I’m beginning to feel old when I say you have to be a certain age to remember British comicbook Don Lawrence (1928-2003). If I say ‘The Trigan Empire’, you should suddenly say, ‘Oh, that’s the artist’, then you should make the connection. Looking at his career in this third special from The Book Palace, ‘Don Lawrence: Illustrators And Comic Strip Art’, you’ll see that he did a lot more than that.
Even more remarkable, according to writer Steve Holland’s text, he admits to never getting the hang of drawing from reference and mostly made up as he went along. I added the ‘mostly’ because looking at some of his historical material, he must have used some sort of reference at some point. He was always good at art but didn’t fall into illustrating until nearly completing art school. When he once made a mistake with colour on one comic-strip, no one believed he could paint until a second opportunity arose and the rest, as they say, is history.

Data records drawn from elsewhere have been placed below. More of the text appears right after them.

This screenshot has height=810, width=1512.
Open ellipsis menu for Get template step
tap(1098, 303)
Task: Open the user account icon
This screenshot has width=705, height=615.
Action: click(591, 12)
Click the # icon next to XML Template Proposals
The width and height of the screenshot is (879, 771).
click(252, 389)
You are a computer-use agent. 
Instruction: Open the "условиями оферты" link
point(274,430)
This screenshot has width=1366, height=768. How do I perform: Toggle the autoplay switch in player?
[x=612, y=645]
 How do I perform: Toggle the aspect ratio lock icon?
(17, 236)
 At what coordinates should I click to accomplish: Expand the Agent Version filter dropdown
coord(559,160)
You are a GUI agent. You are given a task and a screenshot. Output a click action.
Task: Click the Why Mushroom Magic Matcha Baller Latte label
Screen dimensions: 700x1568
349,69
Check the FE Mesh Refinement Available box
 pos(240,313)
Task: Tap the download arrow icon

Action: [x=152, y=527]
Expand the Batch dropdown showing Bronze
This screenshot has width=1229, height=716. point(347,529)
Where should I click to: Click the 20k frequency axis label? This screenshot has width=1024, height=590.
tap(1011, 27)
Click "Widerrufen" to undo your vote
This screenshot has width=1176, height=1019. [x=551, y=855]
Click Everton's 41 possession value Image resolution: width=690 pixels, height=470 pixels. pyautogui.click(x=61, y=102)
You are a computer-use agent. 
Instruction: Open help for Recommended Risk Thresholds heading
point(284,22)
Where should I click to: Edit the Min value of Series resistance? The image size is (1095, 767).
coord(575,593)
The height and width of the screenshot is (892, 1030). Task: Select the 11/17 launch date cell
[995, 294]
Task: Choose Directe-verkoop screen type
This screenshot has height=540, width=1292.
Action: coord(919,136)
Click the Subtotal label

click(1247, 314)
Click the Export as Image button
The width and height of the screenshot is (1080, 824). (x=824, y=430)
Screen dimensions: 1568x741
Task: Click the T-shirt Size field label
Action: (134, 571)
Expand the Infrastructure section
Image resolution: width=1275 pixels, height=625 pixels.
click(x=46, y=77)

When you see his work here, you’ll realise he also drew ‘Marvelman’. He even painted ‘Fireball XL5’ for a while but couldn’t get a handle on the puppets. I wonder if it would have made any difference had he looked at how Mike Noble did them. In case you thought he wandered off the map later in his career, much of his time was spent illustrating Dutch comics, where he won several awards over the years.
Seeing his work here is simply jaw-dropping and for someone who thinks he learnt literally on the job. Looking at his horses, which Lawrence says he stylised rather than paint accurately, I would say he had the most problems with the horse’s hindquarters as they look stiff but that comes largely from seeing so many in this book.
Don Lawrence also points out that he actually preferred fantasy than reality when it came to subject matter as he could just invent. However, the diversity as shown in this book shows he could tackle any genre providing he had enough interest in it and he was paid. Lawrence makes his art look easy but you only see the end product and it’s a lesson in composition to stare and gape at his work.
Three quarters of this book shows his work illustrating westerns, bible stories and even the likes of Pinocchio, all accompanied by the text stories. I have to confess to staying focused on the art because that’s really what I wanted to look at but when you combine the two together you will have a lengthier read and see how Lawrence picked out what he needed to work out his illustrations.
For those of you new to Don Lawrence’s work, then you’re in for a treat. I did look around on-line to see what is available and the mostly Dutch reprints can be on the expensive side and even my 1978 volume of ‘The Trigan Empire’ has a high price tag but who knew back then it would become that collectable. If you own his books then they tend to say ‘got’ which tells its own story, people don’t want to part with them. This book is also limited to 1000 copies so you might need to get a move on in ordering a copy. Have I gushed enough?
(pub: The Book Palace, 2015. 98 page illustrated squarebound magazine. Price: £25.00 (UK), $21.99 (US). ISBN: 978-1-907081-77-4. ISSN: 2052-6520)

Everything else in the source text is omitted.